_Directions_:
Report back every line of the entries that contains "mode", exactly as written.

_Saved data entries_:
★ ★ ★ ★

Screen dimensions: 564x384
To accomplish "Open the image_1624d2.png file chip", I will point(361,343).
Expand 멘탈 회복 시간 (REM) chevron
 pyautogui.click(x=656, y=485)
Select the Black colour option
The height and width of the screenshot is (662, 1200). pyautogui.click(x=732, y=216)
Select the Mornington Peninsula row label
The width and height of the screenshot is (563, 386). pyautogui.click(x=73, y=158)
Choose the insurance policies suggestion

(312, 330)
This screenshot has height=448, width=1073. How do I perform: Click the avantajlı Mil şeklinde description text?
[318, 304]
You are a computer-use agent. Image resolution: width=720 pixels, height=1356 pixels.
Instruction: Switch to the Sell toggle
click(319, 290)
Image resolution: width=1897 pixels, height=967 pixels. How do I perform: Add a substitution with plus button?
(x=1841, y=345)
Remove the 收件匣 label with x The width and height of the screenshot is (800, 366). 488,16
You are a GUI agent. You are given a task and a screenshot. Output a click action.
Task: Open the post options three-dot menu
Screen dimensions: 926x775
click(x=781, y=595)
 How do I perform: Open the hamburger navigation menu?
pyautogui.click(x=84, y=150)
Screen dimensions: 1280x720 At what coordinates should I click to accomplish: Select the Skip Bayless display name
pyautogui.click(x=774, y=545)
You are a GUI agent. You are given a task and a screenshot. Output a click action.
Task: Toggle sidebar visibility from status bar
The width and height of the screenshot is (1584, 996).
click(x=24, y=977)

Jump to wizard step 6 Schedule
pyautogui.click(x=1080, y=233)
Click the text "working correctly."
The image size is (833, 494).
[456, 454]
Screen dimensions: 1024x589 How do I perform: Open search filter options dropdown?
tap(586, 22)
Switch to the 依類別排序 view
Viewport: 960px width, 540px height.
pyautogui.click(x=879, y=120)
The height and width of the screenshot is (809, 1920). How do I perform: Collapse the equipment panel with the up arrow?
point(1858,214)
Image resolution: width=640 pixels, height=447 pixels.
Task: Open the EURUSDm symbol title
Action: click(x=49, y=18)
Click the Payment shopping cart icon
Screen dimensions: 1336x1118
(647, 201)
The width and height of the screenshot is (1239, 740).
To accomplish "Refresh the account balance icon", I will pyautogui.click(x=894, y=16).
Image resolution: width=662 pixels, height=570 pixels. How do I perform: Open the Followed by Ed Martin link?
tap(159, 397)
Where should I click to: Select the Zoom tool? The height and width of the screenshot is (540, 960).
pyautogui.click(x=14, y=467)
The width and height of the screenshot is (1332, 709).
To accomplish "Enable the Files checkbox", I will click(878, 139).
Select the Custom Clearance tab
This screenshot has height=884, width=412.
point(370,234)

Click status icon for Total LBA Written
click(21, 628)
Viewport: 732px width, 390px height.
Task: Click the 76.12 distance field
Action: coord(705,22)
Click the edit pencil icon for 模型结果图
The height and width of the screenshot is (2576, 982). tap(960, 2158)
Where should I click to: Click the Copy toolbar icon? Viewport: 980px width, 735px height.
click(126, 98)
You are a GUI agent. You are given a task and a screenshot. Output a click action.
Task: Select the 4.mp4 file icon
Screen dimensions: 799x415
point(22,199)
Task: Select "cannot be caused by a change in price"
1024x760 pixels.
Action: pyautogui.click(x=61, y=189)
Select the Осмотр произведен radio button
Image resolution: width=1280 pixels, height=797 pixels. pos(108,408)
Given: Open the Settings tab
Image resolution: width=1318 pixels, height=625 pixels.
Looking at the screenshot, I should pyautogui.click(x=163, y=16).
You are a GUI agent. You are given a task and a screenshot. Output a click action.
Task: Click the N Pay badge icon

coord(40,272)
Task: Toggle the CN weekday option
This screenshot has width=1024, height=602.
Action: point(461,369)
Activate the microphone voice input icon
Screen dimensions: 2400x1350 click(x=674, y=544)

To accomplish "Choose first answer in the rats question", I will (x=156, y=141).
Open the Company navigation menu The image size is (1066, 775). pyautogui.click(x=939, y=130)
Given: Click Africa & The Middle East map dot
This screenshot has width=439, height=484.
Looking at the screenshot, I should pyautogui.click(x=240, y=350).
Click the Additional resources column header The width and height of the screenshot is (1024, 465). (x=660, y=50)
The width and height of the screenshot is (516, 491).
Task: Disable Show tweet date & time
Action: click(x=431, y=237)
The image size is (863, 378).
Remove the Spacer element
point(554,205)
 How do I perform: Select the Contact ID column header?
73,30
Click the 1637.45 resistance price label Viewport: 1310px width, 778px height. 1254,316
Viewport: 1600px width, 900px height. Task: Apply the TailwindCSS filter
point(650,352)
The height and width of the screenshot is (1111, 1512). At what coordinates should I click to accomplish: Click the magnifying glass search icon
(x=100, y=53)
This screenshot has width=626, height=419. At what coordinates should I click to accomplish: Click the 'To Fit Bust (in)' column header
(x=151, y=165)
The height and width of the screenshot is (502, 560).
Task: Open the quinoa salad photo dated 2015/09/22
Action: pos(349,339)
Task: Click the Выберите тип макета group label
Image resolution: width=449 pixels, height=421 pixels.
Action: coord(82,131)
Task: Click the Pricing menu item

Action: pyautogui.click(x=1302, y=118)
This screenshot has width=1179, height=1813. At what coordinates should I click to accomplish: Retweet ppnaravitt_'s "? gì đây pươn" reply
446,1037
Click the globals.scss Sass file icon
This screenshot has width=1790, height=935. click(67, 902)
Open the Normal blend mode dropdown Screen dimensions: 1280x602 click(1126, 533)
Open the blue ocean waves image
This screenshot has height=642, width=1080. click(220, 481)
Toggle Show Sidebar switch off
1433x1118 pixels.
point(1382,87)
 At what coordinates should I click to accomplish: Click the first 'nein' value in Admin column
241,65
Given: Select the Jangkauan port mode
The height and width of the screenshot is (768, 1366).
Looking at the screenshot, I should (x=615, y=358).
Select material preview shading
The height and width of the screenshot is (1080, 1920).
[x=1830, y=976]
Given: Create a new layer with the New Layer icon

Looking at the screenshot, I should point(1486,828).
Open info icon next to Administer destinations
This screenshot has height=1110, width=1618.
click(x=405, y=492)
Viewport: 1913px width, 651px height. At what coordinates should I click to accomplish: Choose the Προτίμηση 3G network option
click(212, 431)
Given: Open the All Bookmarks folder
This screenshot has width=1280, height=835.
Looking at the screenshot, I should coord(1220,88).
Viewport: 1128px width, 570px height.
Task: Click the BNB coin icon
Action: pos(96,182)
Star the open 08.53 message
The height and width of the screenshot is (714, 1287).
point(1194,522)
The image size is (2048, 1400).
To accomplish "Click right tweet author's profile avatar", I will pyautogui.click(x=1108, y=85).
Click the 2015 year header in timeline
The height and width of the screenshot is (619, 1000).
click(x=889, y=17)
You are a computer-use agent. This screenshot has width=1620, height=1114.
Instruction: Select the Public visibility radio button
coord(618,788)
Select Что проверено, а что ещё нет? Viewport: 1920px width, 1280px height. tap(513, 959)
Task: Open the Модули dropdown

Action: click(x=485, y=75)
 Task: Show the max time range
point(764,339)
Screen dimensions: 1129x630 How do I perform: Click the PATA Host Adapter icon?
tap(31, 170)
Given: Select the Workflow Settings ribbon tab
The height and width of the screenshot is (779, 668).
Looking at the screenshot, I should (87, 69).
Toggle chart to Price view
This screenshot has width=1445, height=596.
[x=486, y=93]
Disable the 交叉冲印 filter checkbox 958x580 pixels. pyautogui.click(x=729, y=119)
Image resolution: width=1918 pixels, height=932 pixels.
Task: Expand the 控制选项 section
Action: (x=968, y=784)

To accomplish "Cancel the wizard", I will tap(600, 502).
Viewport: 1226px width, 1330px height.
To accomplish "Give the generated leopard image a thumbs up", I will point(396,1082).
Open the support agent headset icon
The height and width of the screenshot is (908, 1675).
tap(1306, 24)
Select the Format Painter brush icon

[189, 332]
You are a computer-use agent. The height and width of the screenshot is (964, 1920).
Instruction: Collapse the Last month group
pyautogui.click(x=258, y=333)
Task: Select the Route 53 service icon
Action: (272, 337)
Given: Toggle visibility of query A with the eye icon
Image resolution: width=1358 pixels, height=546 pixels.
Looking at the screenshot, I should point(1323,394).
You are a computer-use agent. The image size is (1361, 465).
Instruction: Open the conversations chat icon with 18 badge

★ ★ ★ ★

_Answer space_:
Open the Normal blend mode dropdown Screen dimensions: 1280x602 click(1126, 533)
Given: Select the Jangkauan port mode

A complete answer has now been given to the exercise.